Copy out the records verbatim, from the first line through the line containing "Looking at the image, I should click on (216, 136).", with both ends included.

• [DATA TO PROCESS]:
begin
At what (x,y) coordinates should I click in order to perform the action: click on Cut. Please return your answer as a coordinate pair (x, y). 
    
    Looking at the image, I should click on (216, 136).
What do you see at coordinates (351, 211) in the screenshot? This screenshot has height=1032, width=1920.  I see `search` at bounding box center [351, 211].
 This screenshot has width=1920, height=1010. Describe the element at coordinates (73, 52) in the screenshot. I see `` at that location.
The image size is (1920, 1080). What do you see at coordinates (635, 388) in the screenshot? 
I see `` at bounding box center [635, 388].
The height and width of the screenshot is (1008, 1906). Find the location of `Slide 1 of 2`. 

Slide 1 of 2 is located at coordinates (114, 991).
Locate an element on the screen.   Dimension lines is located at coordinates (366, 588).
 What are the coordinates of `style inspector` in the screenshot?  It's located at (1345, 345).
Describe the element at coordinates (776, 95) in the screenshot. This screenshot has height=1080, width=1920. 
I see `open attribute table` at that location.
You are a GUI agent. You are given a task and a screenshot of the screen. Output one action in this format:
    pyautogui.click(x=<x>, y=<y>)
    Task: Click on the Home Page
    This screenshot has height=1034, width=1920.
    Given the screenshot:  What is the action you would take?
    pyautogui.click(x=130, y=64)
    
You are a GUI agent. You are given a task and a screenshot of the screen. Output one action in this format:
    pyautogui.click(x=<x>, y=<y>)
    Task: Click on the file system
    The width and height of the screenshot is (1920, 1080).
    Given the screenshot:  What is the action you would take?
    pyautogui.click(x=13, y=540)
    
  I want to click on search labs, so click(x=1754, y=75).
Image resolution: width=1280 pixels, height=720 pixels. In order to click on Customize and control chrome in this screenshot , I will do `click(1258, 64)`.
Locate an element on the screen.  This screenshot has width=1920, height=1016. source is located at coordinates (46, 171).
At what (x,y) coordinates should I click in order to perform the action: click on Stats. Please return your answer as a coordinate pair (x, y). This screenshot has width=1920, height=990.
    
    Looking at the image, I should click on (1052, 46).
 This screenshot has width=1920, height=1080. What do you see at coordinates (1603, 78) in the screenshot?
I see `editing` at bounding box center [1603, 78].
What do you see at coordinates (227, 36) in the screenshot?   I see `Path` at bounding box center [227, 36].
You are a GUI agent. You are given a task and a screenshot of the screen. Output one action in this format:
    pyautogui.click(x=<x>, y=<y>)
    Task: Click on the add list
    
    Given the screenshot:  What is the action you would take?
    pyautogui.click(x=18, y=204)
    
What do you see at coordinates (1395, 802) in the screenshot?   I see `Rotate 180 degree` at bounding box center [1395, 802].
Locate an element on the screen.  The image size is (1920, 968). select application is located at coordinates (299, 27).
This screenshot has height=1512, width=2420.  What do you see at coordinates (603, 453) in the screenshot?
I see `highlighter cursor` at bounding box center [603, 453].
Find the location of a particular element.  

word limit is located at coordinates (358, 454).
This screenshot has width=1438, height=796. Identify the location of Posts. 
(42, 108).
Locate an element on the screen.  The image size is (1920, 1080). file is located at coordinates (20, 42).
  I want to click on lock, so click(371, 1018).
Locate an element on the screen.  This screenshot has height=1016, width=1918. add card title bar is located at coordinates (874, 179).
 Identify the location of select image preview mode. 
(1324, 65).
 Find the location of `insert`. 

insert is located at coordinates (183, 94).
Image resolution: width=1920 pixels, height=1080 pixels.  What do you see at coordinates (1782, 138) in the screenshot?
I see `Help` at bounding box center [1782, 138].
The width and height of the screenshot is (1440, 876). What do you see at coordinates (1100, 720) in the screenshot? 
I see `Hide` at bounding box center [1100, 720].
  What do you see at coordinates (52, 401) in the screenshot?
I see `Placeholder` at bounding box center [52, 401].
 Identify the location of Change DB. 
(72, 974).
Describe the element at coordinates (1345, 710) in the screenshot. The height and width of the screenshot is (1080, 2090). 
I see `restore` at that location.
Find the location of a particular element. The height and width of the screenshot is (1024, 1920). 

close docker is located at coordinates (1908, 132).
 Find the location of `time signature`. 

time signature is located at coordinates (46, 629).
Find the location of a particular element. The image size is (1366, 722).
end
• [SOLUTION TO THIS PROBLEM]:
At what (x,y) coordinates should I click in order to perform the action: click on Cut. Please return your answer as a coordinate pair (x, y). 
    
    Looking at the image, I should click on (216, 136).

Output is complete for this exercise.